There is no consensus on optimal follow-up for completely resected gastroenteropancreatic neuroendocrine tumors. Published guidelines for follow-up are complex and emphasize closer surveillance in the first 3 years after resection. Neuroendocrine tumors have a different pattern and timescale of recurrence, and thus require more practical and tailored follow-up. The Commonwealth Neuroendocrine Tumour Collaboration convened an international multidisciplinary expert panel, in collaboration with the North American Neuroendocrine Tumor Society, to create patient-centered follow-up recommendations for completely resected gastroenteropancreatic neuroendocrine tumors. This panel used the RAND/UCLA (University of California, Los Angeles) Appropriateness Method to generate recommendations.

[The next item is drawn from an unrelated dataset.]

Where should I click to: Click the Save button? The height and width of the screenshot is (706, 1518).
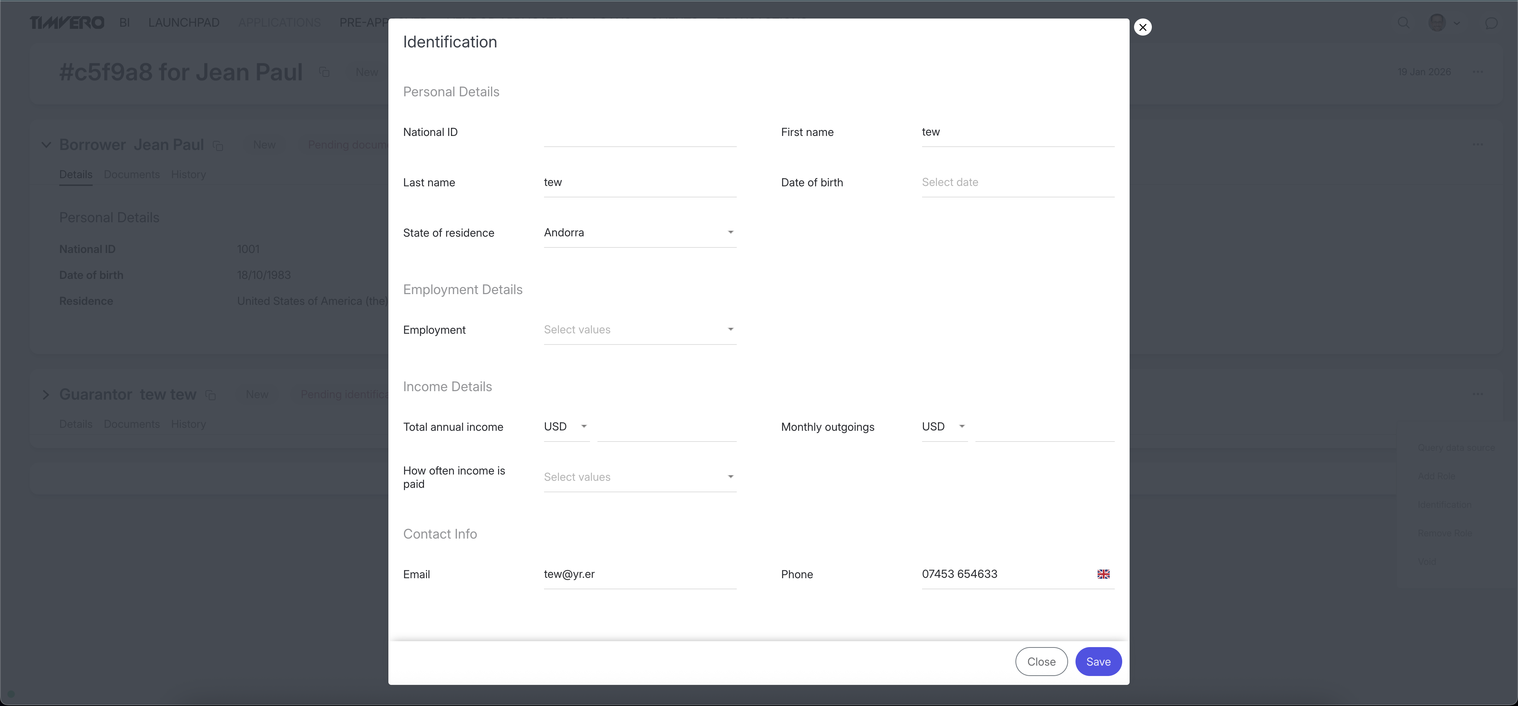[1098, 661]
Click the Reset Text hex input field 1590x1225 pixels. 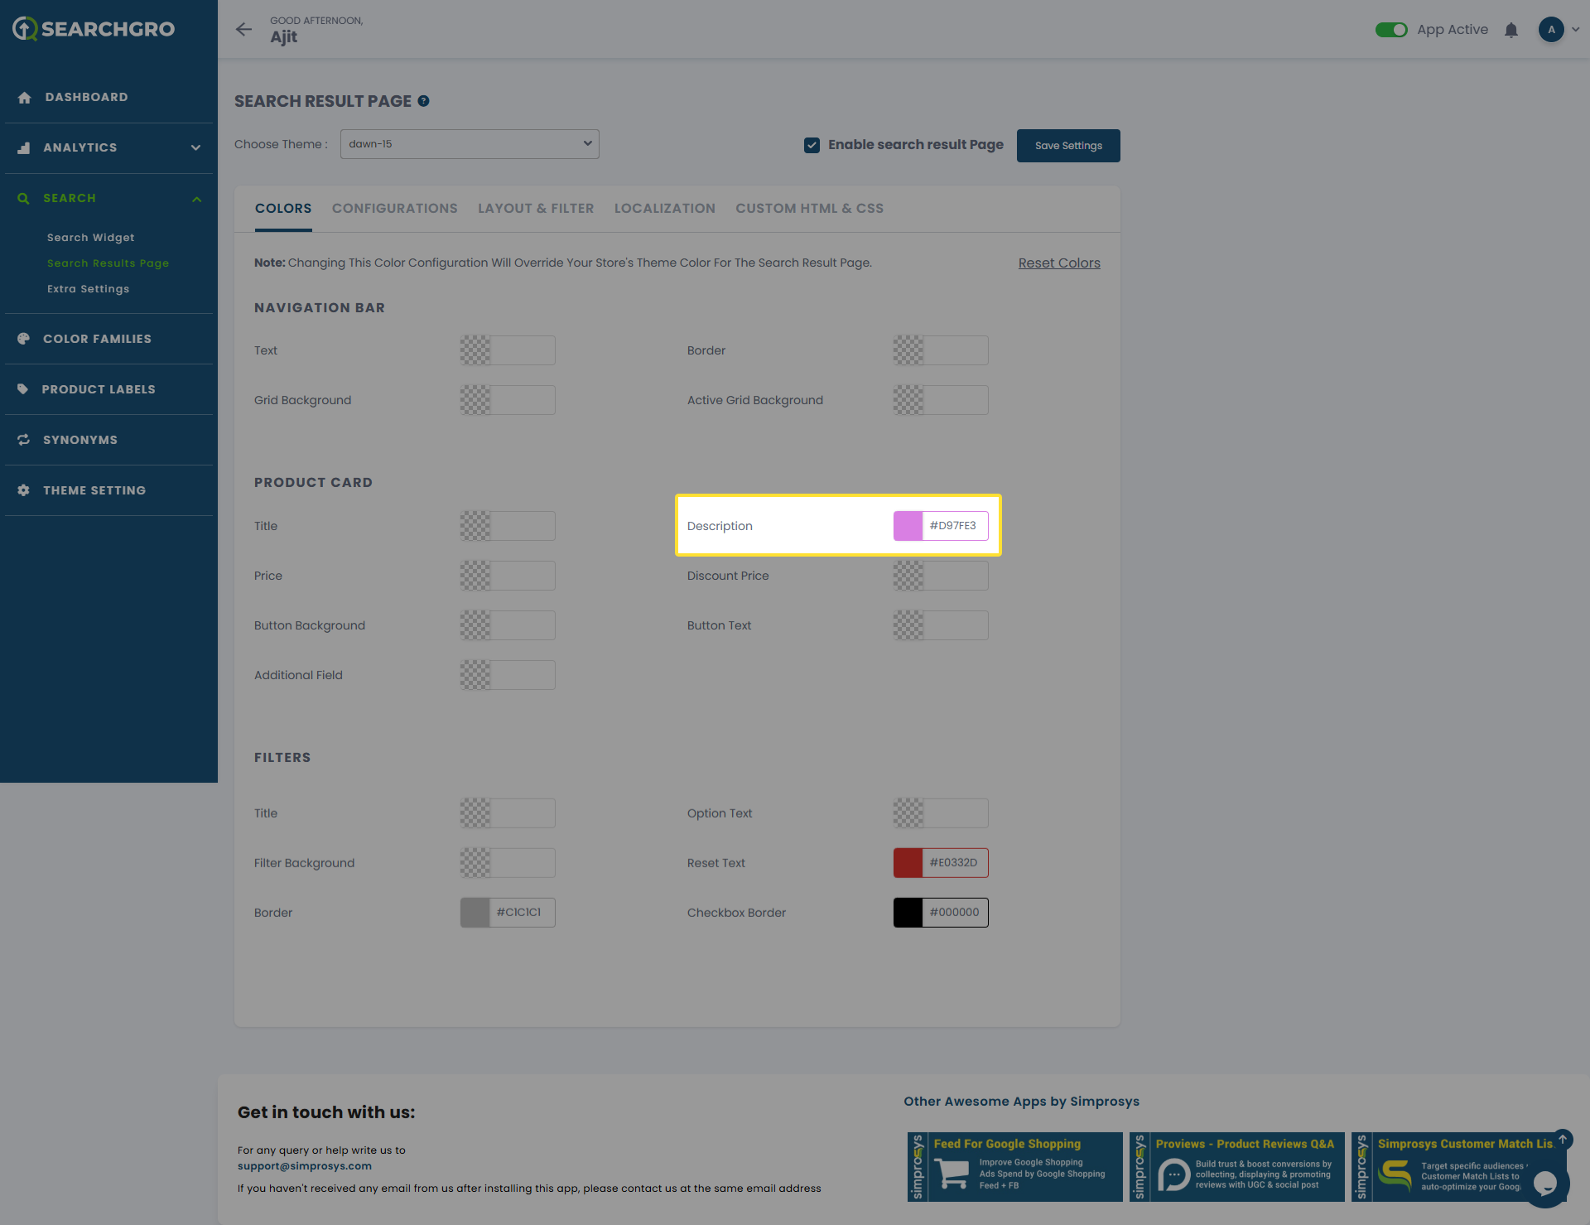(x=955, y=863)
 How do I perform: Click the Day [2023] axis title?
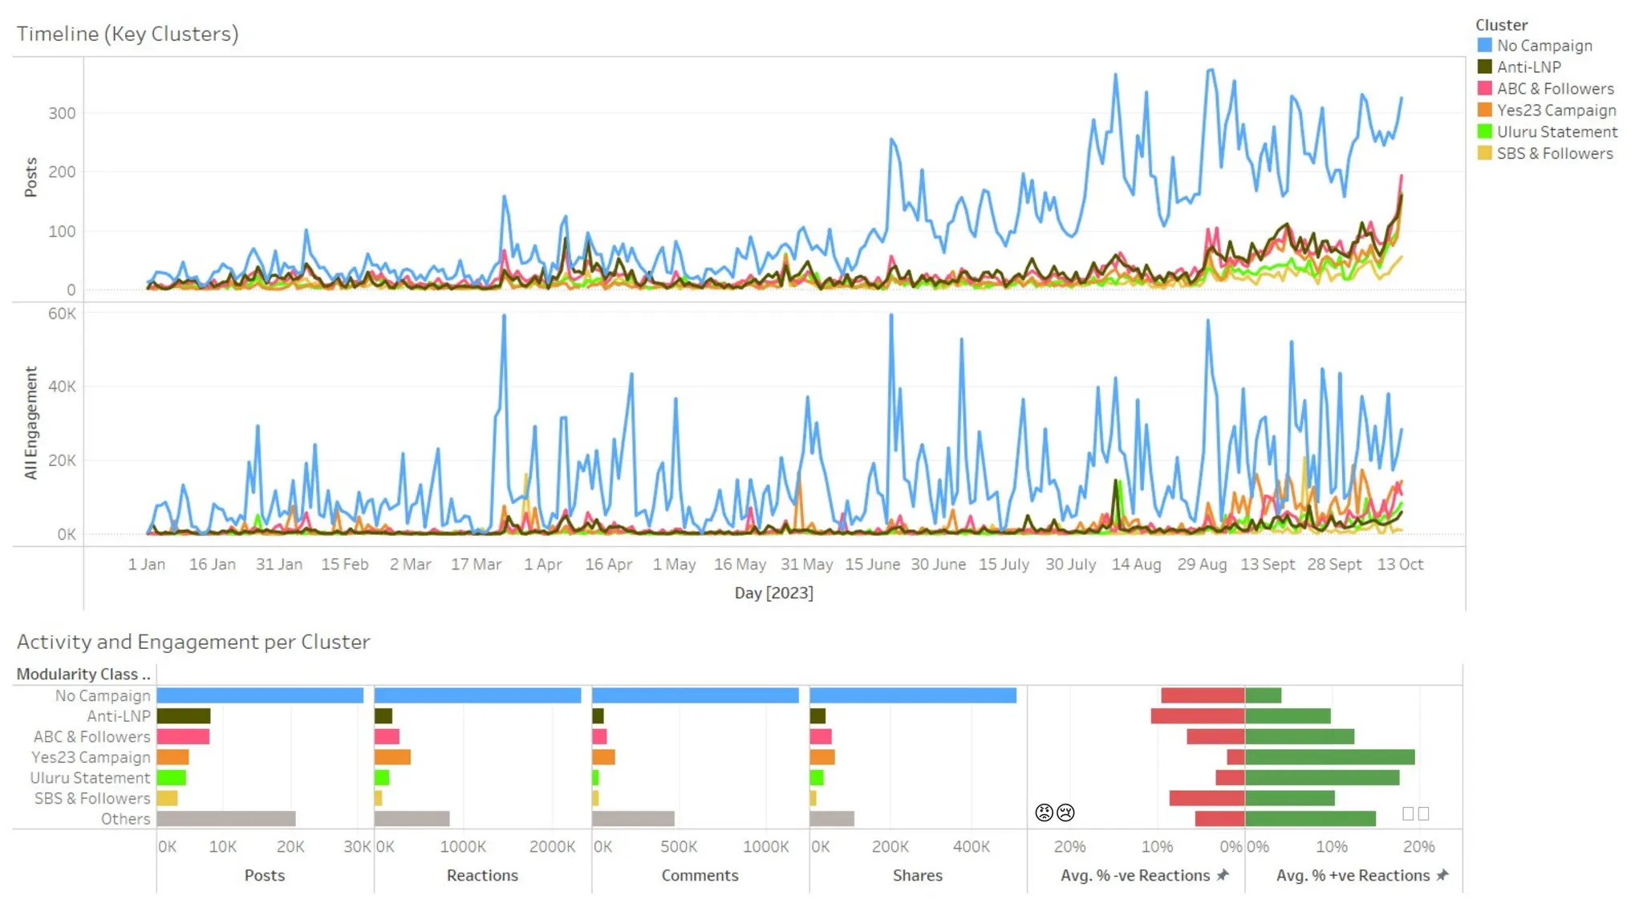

A large international survey was conducted outlining current the surveillance practice of neuroendocrine tumor practitioners and shortcomings of the current guidelines. A systematic review of available data to date was supplemented by recurrence data from 2 large patient series. The resultant guidelines suggest follow-up for at least 10 years for fully resected small-bowel and pancreatic neuroendocrine tumors and also identify clinical situations in which no follow-up is required. These recommendations stratify follow-up strategies based on evidence-based prognostic factors that allow for a more individualized patient-centered approach to this complex and heterogeneous malignant neoplasm.